Kylie and I headed for the door.
“And just in case preventing another homicide isn’t enough incentive for you two,” Cates said, “let me remind you that Election Day is only six days away.”
Chapter 48
“Damn,” Kylie said as we got into the Ford Interceptor. “I could kick myself.”
“Because you were trying to suck up to the boss by pretending to care about the rules, and she called you on it?”
“I wasn’t sucking up to her, and she already knows I’m not exactly a Girl Scout when it comes to following directions. But I figured if she tore me a new one because of Damon Parker, I should at least let her know that I’m aware of the rules I’m going to break. She’s sending two New York City cops to investigate a high-profile kidnapping that happened across a state line. We’re about to violate more jurisdictions in one morning than most cops do in their entire careers. It’s not just the locals we’re screwing with. Everyone is going to want a piece of this—the Bergen County sheriff, the Staties, and, of course, the Feds.”
“Sounds like your kind of fun,” I said. “So w
hy are you kicking yourself?”
“Because I knew this was going to happen. I knew Rachael O’Keefe was going to be kidnapped.”

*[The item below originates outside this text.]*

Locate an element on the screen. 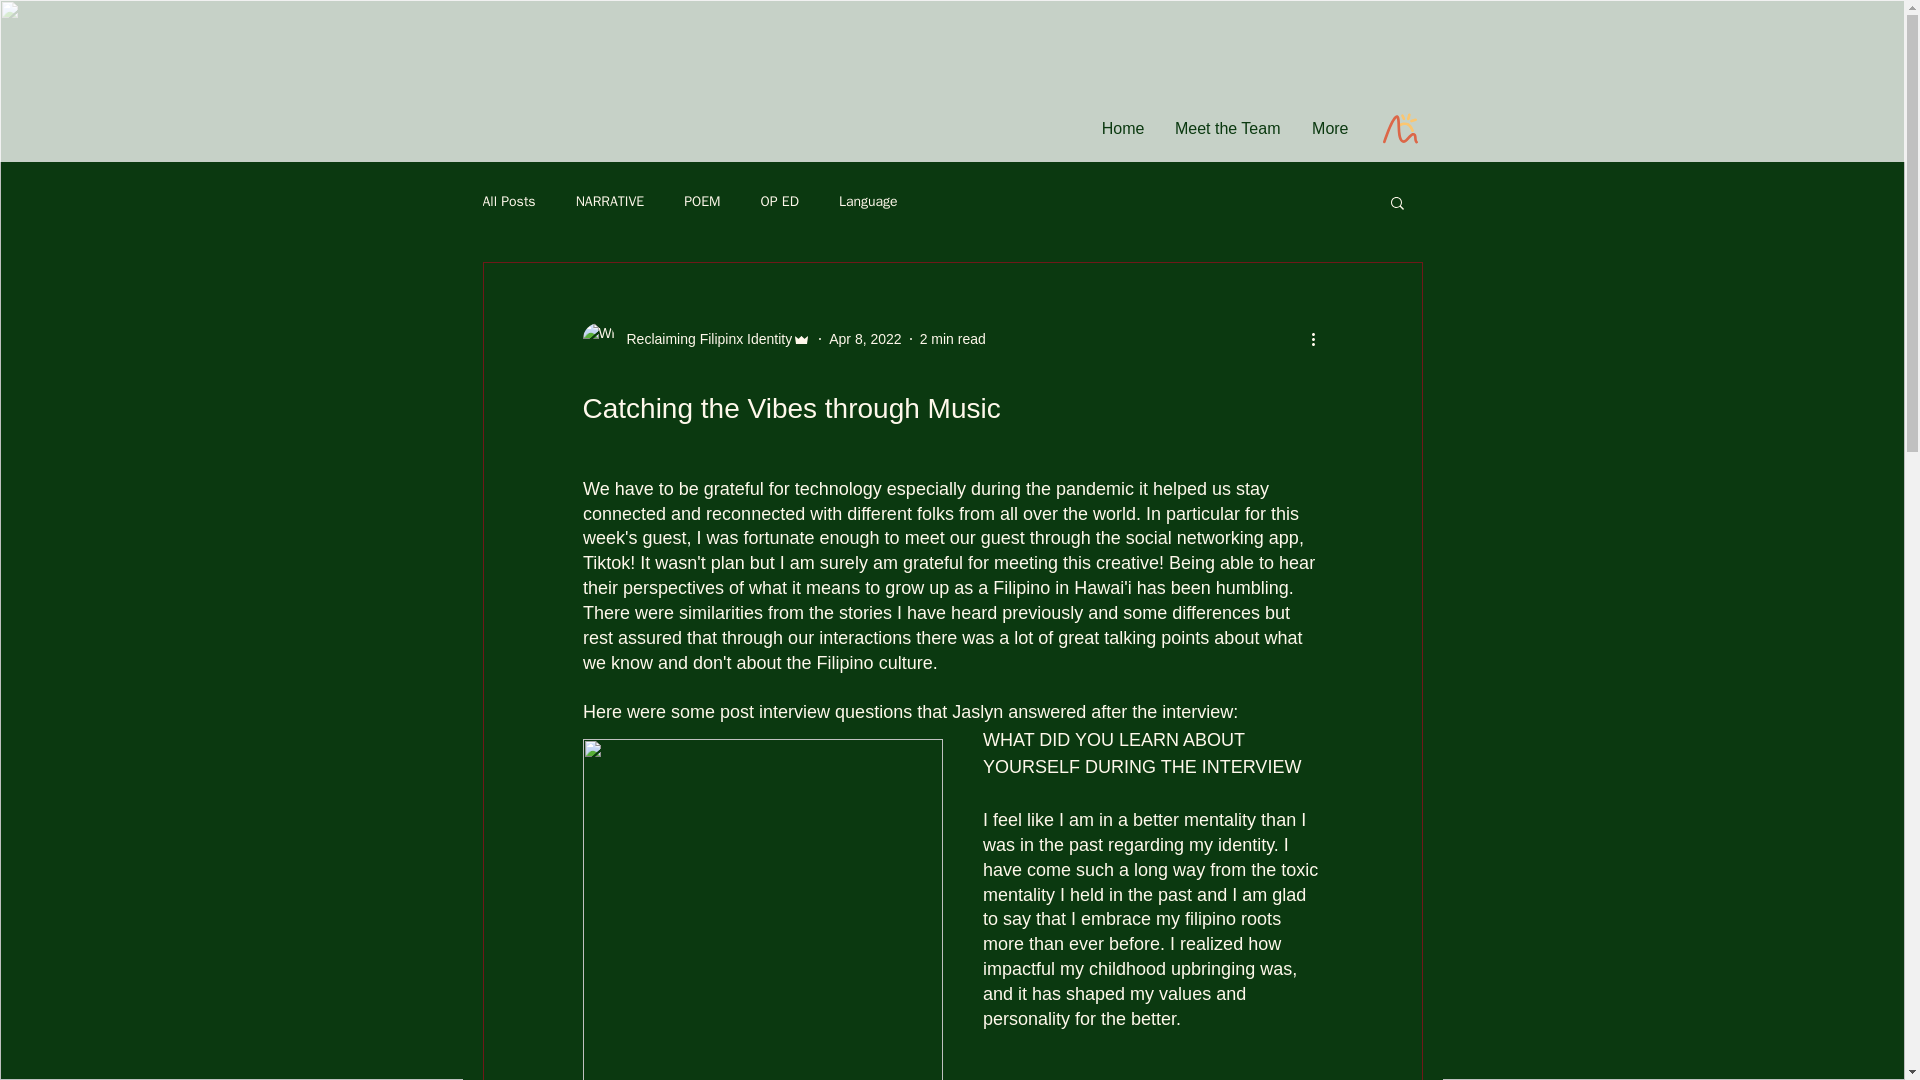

“And when was this?” I said as I got on the FDR at 96th Street.
“Monday night when the verdict came down. Everyone on the planet knew O’Keefe was guilty, and the first thing I thought when the jury let her off with nothing more than a slap on the wrist was, I’ll bet the Hazmat Killer could have a field day with her.”
“You should have said something.”
“To who? And even if I did, what good would it have done?”

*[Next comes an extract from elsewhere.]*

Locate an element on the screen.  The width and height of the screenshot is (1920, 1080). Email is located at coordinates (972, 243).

“Exactly. Nobody would listen to you, and even if they did, nobody would have done anything,” I said. “So stop kicking yourself.”
Kylie’s cell rang. She looked at the caller ID and muttered two words. “Oh, shit.”

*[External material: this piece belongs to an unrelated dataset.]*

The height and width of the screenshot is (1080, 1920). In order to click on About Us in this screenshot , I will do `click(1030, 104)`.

She answered. “Hello, Shelley. What’s wrong?”
For the next sixty seconds, she just sat there listening. I had no idea what was going on, but I knew who Shelley was. Shelley Trager was born in Hell’s Kitchen and grew up to be one of the richest and most likable TV and film producers in the business. Over the years, Shelley’s company, Noo Yawk Films, provided jobs for tens of thousands of New Yorkers who would otherwise have gone hungry or, worse yet, been forced to move to LA. One of his most successful protégés was Spence Harrington, Kylie’s husband.
“Which hospital?” Kylie said into the phone. “No, I’ll get there as soon as I can. Thanks for calling.”
I pulled over to a narrow grassy strip on the left and stopped the car.
“It sounds like something happened to Spence,” I said.
“Something did. He’s in an ambulance on the way to Elmhurst Hospital. He was on the set, stumbled over a light stand, hit his head on the studio floor, and got cut up by the broken glass. Why are we stopping?”
“We’re three-quarters of a mile from the George Washington Bridge. I don’t have time to run you to Queens, but I can get off at 179th and drop you at the bus terminal. From there you can catch a cab to the hospital.”